FIGURE 16-23 Screen capture after cleaning the fuel injectors and replacing the spark plug wires and spark plugs. Cleaning the injectors repaired the lean condition. Replacing the spark plug wires and spark plugs reduced the high resistance outside of the cylinder. Notice the reduction in the firing kV for all the cylinders. The firing demand is also reactively equal on all cylinders, well within the 3 kV allowance. The spark line is relatively level at about 2 to 3 kV and equal on all cylinders—within accepted levels.
Coil Oscillations
The spark line lasts only as long as the coil has enough energy to keep the plug gap ionized. The oscillations at the end of the spark line show that there is still energy left in the coil, but it is not enough to maintain spark. The coil oscillations have no effect on the ignition event. They are useful, however, for determining the condition of the coil. The nose is also important for troubleshooting. A missing nose shows the coil has no residual energy.
A properly operating ignition system should show coil oscillations. These oscillations are leftover energy from after the spark has extinguished (FIGURE 16-24). Most modern ignition systems will typically show two to four peaks (upper and lower oscillations). A lack of oscillations points toward a weak coil. The coil has enough voltage to produce and maintain spark for the current load and rpm, but there may be insufficient reserve energy for a heavy load condition. If there are no oscillations, suspect a failing coil.
FIGURE 16-24 Coil oscillations appear at the end of the spark line. The oscillations indicate that the coil has residual energy left after producing and maintaining spark for the complete cycle. A good coil should show an upward bump. known as the nose. followed by one or two additional swings (two to four upper and lower peaks). The lack of a nose indicates that the plug did not fire and that the coil’s energy went directly to ground, so suspect a fouled or shorted spark plug. A loss of oscillations, or no peaks at all, generally means a failing coil. Replace the coil and retest.
Dwell Section of the Spark Line
Dwell is the amount of time that the coil is charging. The vertical cursors in the screenshot show the dwell period. Dwell changes with rpm. Idle and low rpm operation will have a short dwell time. High enigne speeds require a longer dwell time. Since each cylinder in a COP system has its own coil and coil driver, the dwell section (coil saturation time) of a waveform can be used as a valuable diagnostic tool (FIGURE 16-25). To use dwell as a diagnostic tool, the entire pattern needs to be displayed on the scope. As with most scope diagnoses, the best test is to compare all the cylinders against each other. To identify a concern, look for a cylinder(s) with a variaton in dwell time that is not common to all cylinders. A misfire or low-performing cylinder will have a shorter dwell compared to the other cylinders. Substantiate the diagnosis with a power balance or cylinder deactivation test. The offending cylinder should have a reduced rpm drop.

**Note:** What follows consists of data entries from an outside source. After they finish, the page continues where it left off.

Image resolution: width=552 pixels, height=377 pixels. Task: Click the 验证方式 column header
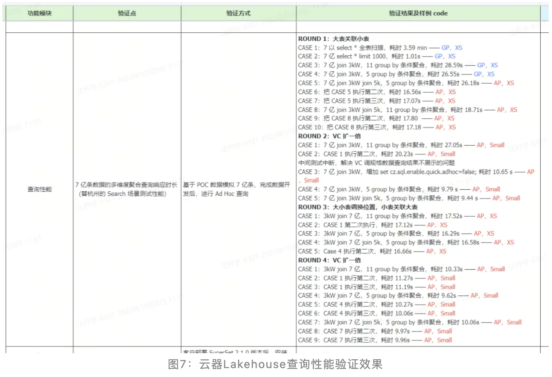tap(238, 13)
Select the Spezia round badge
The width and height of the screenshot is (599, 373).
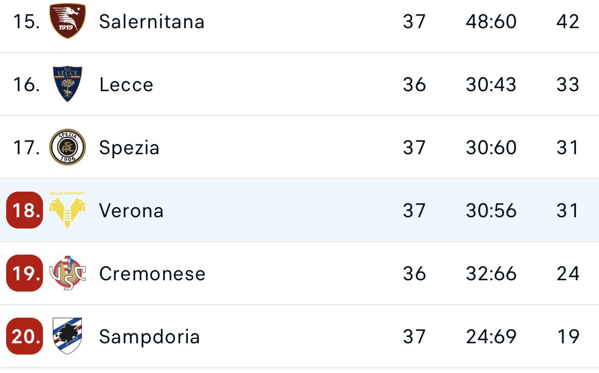(68, 147)
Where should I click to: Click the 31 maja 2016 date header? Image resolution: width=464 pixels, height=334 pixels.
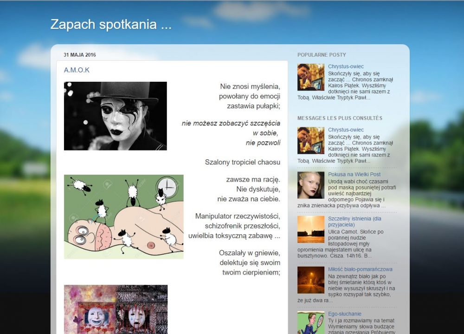coord(80,55)
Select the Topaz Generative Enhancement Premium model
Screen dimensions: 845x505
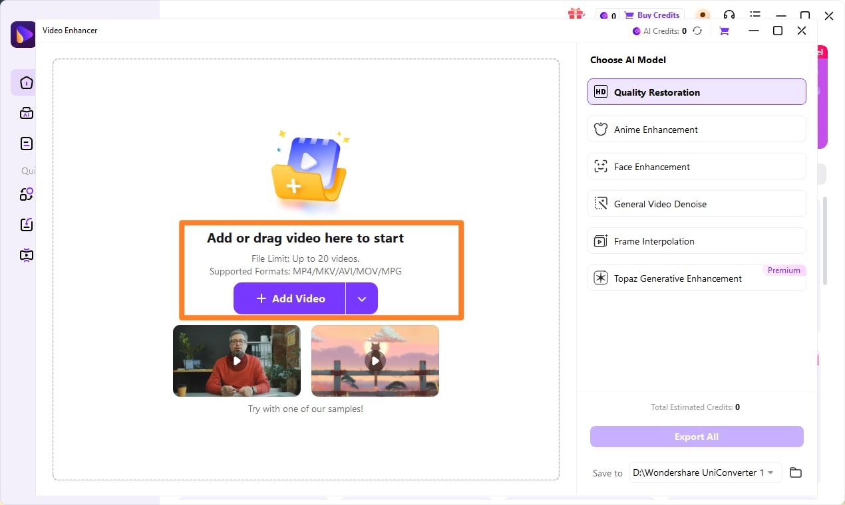pos(696,278)
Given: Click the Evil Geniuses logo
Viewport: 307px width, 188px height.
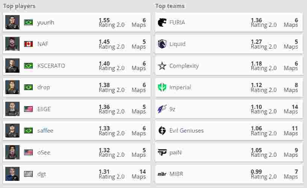Looking at the screenshot, I should coord(162,130).
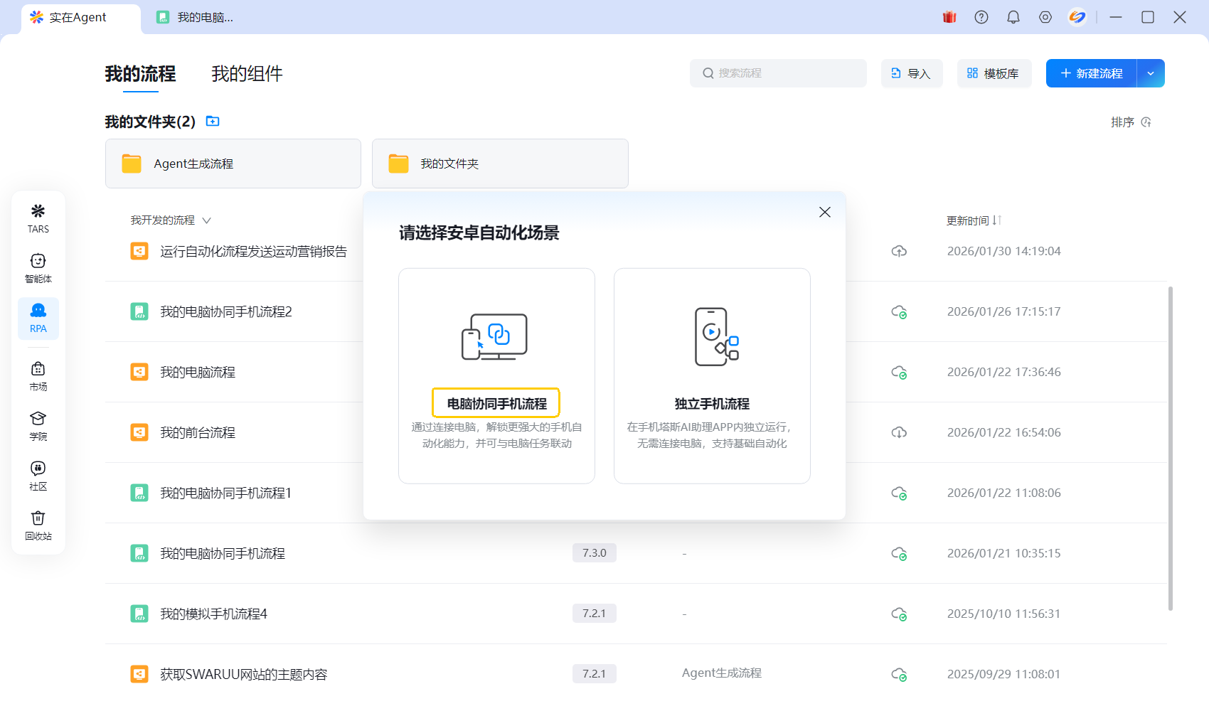Close the 请选择安卓自动化场景 dialog
1209x711 pixels.
click(825, 212)
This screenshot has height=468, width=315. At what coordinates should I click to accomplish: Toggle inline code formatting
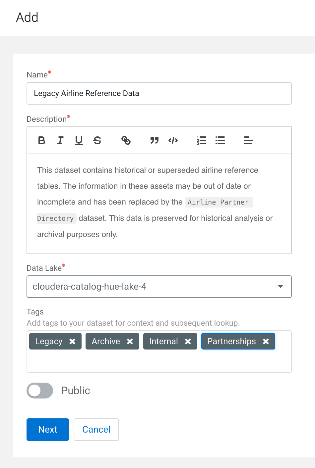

FIGURE 16-25 The horizontal cursor across the bottom of the waveform shows the gradual increase in ground control. When first activated, the voltage should be pulled to almost 0 volts. As the transistor heats up, a slight increase in the voltage drop is considered normal. Some systems will also show a current-limiting hump in the dwell time before the firing line. If the rise in voltage drop is excessive when compared to the other cylinders, suspect shorted coil windings or a weak transistor driver.